### AIM OF THE EXERCISE
A bare number is the only acceptable answer: how many lines of these entries include "screenshot"?

(Beginning of DATASET CONTENT)

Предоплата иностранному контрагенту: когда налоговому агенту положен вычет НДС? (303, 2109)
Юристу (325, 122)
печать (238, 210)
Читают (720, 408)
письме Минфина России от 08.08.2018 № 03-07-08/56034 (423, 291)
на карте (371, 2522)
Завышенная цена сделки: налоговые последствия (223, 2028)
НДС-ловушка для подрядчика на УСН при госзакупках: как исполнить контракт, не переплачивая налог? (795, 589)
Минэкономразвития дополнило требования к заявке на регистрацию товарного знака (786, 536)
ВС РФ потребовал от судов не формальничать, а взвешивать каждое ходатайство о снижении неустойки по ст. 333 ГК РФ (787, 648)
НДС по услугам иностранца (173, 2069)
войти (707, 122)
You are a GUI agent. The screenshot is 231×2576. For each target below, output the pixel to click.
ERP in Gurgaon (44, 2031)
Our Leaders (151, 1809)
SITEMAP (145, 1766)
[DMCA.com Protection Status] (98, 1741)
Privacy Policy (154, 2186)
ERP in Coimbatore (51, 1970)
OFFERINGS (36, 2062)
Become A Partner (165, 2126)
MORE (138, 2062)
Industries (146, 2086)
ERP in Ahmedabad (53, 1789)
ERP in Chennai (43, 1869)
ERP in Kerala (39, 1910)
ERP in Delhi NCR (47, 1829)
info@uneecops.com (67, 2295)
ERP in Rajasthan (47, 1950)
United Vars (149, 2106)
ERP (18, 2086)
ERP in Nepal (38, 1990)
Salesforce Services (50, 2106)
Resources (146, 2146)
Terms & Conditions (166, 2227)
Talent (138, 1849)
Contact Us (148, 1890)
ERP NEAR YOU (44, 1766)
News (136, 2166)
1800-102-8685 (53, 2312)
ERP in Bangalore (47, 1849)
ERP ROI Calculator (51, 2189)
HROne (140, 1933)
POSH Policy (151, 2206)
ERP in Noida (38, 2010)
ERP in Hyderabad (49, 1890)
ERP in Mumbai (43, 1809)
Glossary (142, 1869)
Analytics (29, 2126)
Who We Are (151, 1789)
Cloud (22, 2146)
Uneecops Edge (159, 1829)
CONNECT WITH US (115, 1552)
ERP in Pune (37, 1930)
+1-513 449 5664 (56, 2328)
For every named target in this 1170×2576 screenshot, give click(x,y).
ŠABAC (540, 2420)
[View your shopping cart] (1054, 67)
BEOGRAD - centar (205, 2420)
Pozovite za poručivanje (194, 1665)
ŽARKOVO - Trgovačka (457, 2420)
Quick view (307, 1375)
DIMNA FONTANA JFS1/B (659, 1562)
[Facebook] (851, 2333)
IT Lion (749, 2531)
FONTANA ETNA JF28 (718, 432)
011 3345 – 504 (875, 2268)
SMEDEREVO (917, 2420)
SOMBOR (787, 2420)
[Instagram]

(End of DATASET CONTENT)

### TASK RESULT
2